The urban anarchists were eventually subdued and some semblance of order was restored, but greater woes and sharper shames awaited this unhappy nation, as we shall see.

In turning from this branch of our subject to consider the causes of the failure and bloody disruption of the great American republic other than those inherent in the form of government, it may not be altogether unprofitable to glance briefly at what seems to a superficial view the inconsistent phenomenon of great material prosperity. It is not to be denied that this unfortunate people was at one time singularly prosperous, in so far as national wealth is a measure and proof of prosperity. Among nations it was the richest nation. But at how great a sacrifice of better things was its wealth obtained! By the neglect of all education except that crude, elementary sort which fits men for the coarse delights of business and affairs but confers no capacity of rational enjoyment; by exalting the worth of wealth and making it the test and touchstone of merit; by ignoring art, scorning literature and despising science, except as these might contribute to the glutting of the purse; by setting up and maintaining an artificial standard of morals which condoned all offenses against the property and peace of every one but the condoner; by pitilessly crushing out of their natures every sentiment and aspiration unconnected with accumulation of property, these civilized savages and commercial barbarians attained their sordid end. Before they had rounded the first half-century of their existence as a nation they had sunk so low in the scale of morality that it was considered nothing discreditable to take the hand and even visit the house of a man who had grown rich by means notoriously corrupt and dishonorable; and Harley declares that even the editors and writers of newspapers, after fiercely assailing such men in their journals, would be seen “hobnobbing” with them in public places.

(The nature of the social ceremony named the “hobnob” is not now understood, but it is known that it was a sign of amity and favor.) When men or nations devote all the powers of their minds and bodies to the heaping up of wealth, wealth is heaped up. But what avails it? It may not be amiss to quote here the words of one of the greatest of the ancients whose works—fragmentary, alas—have come down to us.

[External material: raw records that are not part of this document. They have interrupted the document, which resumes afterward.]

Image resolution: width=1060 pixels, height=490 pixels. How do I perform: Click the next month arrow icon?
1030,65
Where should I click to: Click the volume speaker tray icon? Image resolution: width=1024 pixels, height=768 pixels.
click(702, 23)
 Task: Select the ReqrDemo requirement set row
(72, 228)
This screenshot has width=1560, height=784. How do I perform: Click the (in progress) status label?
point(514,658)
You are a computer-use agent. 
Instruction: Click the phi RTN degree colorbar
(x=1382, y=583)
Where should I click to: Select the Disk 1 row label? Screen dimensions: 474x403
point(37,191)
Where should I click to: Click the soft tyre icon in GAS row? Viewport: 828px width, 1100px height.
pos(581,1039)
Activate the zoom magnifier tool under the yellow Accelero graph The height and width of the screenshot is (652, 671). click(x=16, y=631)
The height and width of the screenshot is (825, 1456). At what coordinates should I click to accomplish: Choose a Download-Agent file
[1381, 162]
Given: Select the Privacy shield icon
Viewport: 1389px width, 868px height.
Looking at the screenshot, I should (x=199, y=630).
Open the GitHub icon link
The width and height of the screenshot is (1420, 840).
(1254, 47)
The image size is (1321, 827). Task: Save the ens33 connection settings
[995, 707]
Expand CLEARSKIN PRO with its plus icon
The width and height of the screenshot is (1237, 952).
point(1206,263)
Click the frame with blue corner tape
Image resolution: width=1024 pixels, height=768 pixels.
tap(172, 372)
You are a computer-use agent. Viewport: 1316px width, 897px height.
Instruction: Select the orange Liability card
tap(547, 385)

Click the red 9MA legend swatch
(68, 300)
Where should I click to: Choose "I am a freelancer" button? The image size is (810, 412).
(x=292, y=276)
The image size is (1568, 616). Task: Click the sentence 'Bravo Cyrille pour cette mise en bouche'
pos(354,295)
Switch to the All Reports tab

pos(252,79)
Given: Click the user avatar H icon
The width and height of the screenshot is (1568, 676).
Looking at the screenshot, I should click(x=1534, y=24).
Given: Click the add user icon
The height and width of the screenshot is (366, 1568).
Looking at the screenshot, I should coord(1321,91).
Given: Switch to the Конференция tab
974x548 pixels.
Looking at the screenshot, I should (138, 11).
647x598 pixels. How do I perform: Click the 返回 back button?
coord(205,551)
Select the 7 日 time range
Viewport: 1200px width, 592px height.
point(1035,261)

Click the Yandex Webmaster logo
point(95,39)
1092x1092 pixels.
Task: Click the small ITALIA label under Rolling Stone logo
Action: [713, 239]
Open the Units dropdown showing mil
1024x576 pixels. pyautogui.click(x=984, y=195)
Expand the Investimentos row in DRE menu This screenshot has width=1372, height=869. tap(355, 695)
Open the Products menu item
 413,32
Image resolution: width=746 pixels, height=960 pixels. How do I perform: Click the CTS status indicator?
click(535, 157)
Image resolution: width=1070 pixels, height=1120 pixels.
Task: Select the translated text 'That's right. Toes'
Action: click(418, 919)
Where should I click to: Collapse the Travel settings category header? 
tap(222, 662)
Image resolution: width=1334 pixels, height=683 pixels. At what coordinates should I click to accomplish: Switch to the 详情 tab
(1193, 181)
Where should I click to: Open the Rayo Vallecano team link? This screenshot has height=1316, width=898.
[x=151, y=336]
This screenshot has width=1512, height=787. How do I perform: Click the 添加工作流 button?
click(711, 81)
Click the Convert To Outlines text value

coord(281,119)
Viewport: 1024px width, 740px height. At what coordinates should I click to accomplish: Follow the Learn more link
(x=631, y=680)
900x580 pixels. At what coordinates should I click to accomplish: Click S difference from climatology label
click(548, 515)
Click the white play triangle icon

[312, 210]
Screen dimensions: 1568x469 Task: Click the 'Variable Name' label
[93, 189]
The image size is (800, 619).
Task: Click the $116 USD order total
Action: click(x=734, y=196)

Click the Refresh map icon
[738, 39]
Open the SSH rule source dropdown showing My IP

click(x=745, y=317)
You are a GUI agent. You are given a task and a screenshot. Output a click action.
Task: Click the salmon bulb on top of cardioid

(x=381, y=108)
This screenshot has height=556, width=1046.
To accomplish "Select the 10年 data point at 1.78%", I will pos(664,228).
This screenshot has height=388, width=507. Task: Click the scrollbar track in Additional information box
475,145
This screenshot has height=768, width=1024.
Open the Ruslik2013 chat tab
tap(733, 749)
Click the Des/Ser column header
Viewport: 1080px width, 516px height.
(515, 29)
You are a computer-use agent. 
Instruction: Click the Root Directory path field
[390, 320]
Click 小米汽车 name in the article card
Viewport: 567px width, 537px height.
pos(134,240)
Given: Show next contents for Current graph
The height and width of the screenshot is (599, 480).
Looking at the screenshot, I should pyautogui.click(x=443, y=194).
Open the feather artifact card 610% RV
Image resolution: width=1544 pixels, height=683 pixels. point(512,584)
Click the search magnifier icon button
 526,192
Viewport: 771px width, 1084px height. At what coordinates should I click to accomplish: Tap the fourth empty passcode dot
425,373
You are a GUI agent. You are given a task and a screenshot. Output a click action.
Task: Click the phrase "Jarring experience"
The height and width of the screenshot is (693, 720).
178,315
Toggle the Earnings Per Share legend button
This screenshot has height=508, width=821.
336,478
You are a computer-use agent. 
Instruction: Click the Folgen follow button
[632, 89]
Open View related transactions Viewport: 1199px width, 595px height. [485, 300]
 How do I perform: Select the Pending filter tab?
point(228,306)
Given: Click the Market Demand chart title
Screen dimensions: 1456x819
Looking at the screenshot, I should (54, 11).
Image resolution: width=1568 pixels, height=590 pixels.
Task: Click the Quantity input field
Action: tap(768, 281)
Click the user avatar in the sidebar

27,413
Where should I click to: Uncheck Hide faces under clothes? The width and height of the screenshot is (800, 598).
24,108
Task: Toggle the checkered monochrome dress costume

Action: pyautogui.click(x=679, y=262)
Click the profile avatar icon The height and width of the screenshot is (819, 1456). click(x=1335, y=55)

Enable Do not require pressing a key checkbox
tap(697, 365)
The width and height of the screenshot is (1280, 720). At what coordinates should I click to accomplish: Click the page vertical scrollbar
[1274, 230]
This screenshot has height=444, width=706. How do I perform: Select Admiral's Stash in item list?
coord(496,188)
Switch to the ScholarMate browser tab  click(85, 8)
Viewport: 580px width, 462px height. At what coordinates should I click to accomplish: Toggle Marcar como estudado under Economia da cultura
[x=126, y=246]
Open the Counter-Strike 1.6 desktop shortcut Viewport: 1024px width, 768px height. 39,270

“Wealth has accumulated itself into masses; and poverty, also in accumulation enough, lies impassably separated from it; opposed, uncommunicating, like forces in positive and negative poles. The gods of this lower world sit aloft on glittering thrones, less happy than Epicurus’s gods, but as indolent, as impotent; while the boundless living chaos of ignorance and hunger welters, terrific in its dark fury, under their feet. How much among us might be likened to a whited sepulcher: outwardly all pomp and strength, but inwardly full of horror and despair and dead men’s bones! Iron highways, with their wains fire-winged, are uniting all the ends of the land; quays and moles, with their innumerable stately fleets, tame the ocean into one pliant bearer of burdens; labor’s thousand arms, of sinew and of metal, all-conquering everywhere, from the tops of the mount down to the depths of the mine and the caverns of the sea, ply unweariedly for the service of man; yet man remains unserved. He has subdued this planet, his habitation and inheritance, yet reaps no profit from the victory. Sad to look upon: in the highest stage of civilization nine-tenths of mankind have to struggle in the lowest battle of savage or even animal man—the battle against famine. Countries are rich, prosperous in all manner of increase, beyond example; but the men of these countries are poor, needier than ever of all sustenance, outward and inward; of belief, of knowledge, of money, of food.”